=== What to do ===
Go through the listing below and gather every line with the word "Sandro".

Dataset records below:

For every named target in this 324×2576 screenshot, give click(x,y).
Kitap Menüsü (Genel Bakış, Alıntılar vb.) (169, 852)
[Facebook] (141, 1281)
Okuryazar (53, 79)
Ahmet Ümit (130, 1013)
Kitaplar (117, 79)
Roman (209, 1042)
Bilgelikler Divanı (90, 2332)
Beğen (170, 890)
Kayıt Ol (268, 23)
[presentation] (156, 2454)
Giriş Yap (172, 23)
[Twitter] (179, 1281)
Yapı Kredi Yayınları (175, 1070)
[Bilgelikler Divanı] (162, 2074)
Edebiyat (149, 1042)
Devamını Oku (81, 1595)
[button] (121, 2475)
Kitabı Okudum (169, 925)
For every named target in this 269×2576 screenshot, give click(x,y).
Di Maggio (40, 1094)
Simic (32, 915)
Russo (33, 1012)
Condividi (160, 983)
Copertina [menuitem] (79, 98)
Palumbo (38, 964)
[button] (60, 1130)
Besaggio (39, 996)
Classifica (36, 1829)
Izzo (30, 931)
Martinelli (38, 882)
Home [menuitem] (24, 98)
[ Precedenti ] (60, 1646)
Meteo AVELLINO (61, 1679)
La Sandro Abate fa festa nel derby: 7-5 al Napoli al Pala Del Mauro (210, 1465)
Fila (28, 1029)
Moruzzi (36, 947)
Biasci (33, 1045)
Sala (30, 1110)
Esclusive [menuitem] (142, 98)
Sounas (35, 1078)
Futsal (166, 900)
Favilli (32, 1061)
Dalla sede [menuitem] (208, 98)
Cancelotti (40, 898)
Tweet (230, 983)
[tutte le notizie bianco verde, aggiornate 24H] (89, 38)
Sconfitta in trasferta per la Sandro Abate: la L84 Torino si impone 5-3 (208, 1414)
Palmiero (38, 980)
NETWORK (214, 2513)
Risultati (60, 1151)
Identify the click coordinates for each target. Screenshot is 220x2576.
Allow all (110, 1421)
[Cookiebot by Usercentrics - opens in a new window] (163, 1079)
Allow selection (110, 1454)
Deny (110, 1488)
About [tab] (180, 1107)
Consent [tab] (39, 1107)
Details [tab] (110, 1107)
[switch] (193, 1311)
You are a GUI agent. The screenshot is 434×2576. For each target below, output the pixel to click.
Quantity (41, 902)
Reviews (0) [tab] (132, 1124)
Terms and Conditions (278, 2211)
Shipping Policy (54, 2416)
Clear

End of Dataset records.

=== Answer space ===
La Sandro Abate fa festa nel derby: 7-5 al Napoli al Pala Del Mauro (210, 1465)
Sconfitta in trasferta per la Sandro Abate: la L84 Torino si impone 5-3 (208, 1414)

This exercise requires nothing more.